#### [The task]
Using the entries below, write out the line with "You are a computer-use", the line with "Instruction: Open the", and every line in between, exactly as each is written.

#### [Input material]
*** Block opens ***

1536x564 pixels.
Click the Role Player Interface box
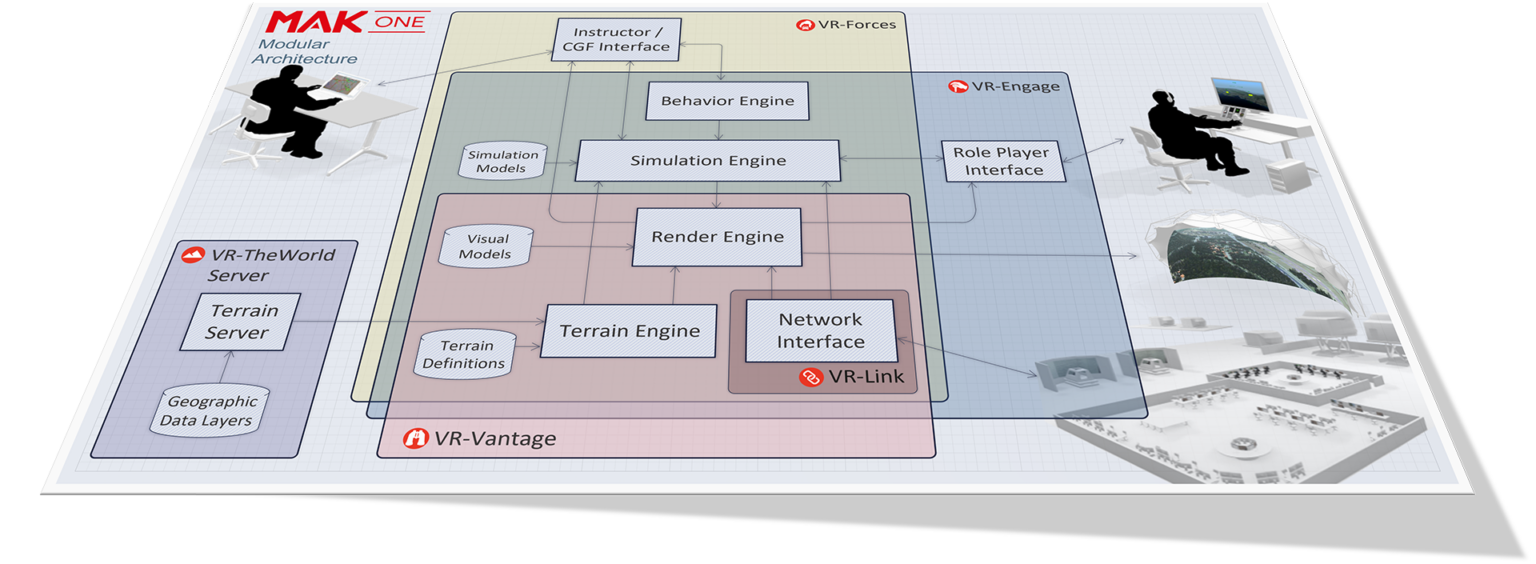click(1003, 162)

*** Block closes ***
*** Block opens ***

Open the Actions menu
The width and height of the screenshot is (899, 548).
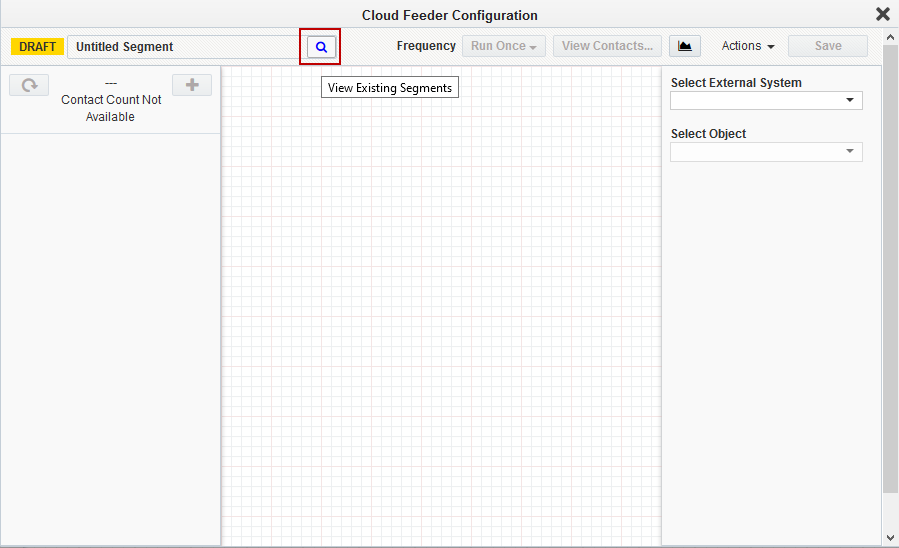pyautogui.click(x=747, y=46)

*** Block closes ***
*** Block opens ***

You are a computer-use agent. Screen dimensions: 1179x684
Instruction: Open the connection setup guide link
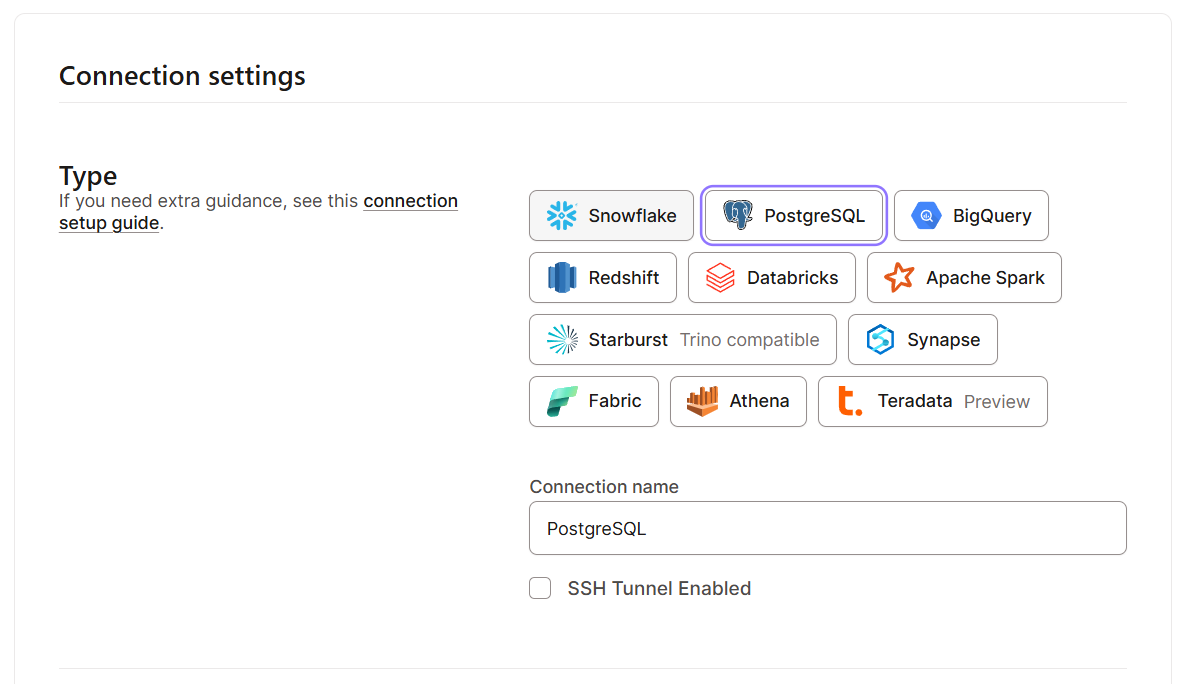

*** Block closes ***

#### [Task output]
You are a computer-use agent. Screen dimensions: 1179x684
Instruction: Open the connection setup guide link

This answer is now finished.